In einer Fernsehansprache aus New Orleans kündigt US-Präsident George W. Bush ein umfassendes Wiederaufbauprogramm für die von „Katrina“ zerstörte Region an – und geißelt die durch Rassismus begründete Armut der schwarzen Bevölkerung

VON BERND PICKERT

In einer landesweit im Fernsehen übertragenen Ansprache hat US-Präsident George W. Bush am Donnerstagabend von New Orleans aus „eine der größten Wiederaufbauanstrengungen, die die Welt je gesehen hat“ angekündigt. Die Regierung werde die „Lektion von ‚Katrina‘ “ lernen, sagte Bush bei seinem inzwischen vierten Besuch.

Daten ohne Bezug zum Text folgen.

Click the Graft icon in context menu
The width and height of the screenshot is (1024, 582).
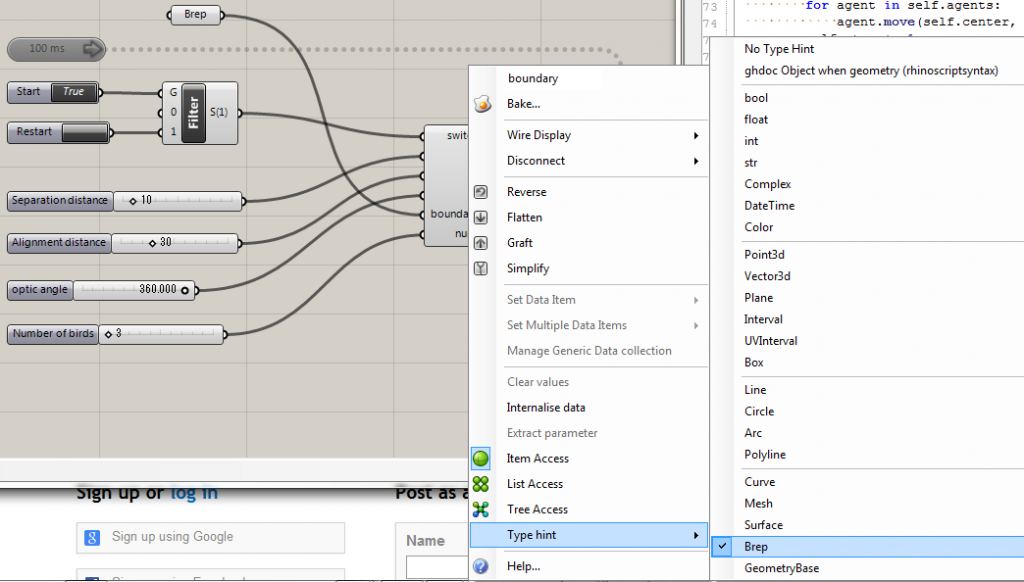(x=481, y=243)
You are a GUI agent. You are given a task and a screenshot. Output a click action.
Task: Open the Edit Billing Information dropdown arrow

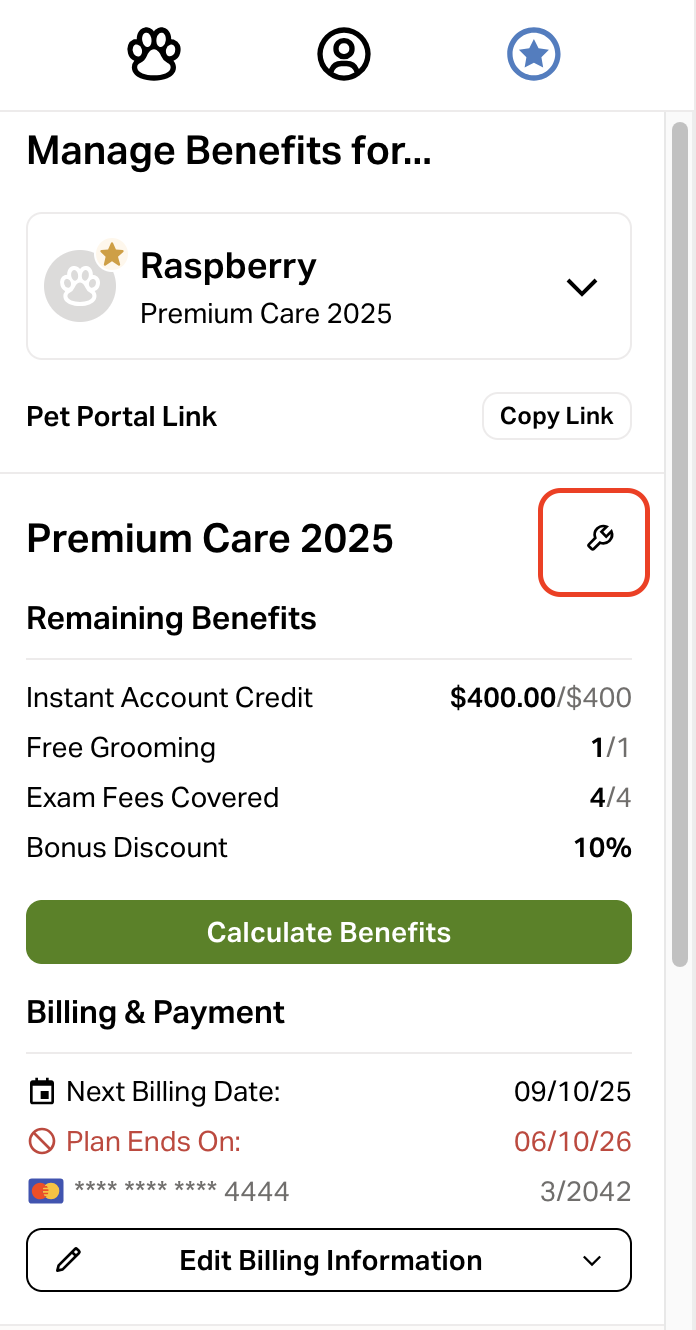pos(592,1260)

Er versprach den Wiederaufbau aller vom Hurrikan zerstörten Städte unter wesentlich verbesserten Schutzbedingungen. Zwar würden die Gouverneure der drei Bundesstaaten Mississippi, Louisiana und Alabama sowie die Bürgermeister der betroffenen Städte die Entscheidungshoheit über die Art des Wiederaufbaus behalten, doch die Bundesregierung werde in allen Phasen voll involviert sein.

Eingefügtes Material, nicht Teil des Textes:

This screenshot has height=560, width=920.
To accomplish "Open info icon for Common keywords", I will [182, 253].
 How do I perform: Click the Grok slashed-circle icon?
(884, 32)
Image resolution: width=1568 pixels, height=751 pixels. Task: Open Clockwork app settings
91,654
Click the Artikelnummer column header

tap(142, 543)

Den Menschen, die durch ‚Katrina‘ ihre Wohnungen und ihre Arbeitsplätze verloren haben, versprach Bush umfassende Unterstützung. Er kündigte die Schaffung einer „Gulf Opportunity Zone“ in den drei Bundesstaaten an. So solle mit Steuererleichterungen und Kreditgarantien für kleine und mittlere Betriebe die schnelle Schaffung von Arbeitsplätzen gefördert werden. Mit Unterstützungsfonds für Arbeitskräfte bis zu 5.000 Dollar pro Person will die Bundesregierung jenen helfen, die sich fern ihrer bisherigen Heimat um einen neuen Job bemühen müssten. Und dem Kongress will Bush einen Gesetzentwurf vorlegen, mit dem Familien mit niedrigem Einkommen Bauland aus staatlichem Besitz überschrieben werden soll, auf dem sie dann, finanziert durch Kredite oder mit Unterstützung von Hilfsorganisationen, ihr neues Heim bauen sollen.

Wenn der Wiederaufbau abgeschlossen sei, „werden alle Amerikaner etwas haben, auf das sie stolz sein können“, sagte Bush, und forderte die Bürger überall im Land auf, sich durch Spenden oder Partnerschaften an den Bemühungen zu beteiligen.

Mit Blick auf die durch Bilder betroffener armer schwarzer Familien wieder aufgebrochene Rassismusdiskussion sagte Bush: „Wie wir alle im Fernsehen beobachten konnten, gibt es in dieser Region eine tiefe, dauerhafte Armut. Diese Armut hat ihre Wurzeln in einer Geschichte der Rassendiskriminierung, die ganze Generationen von den Entwicklungsmöglichkeiten Amerikas ausgeschlossen hat.“ Dieser Armut müsse mit entschlossenem Handeln begegnet werden.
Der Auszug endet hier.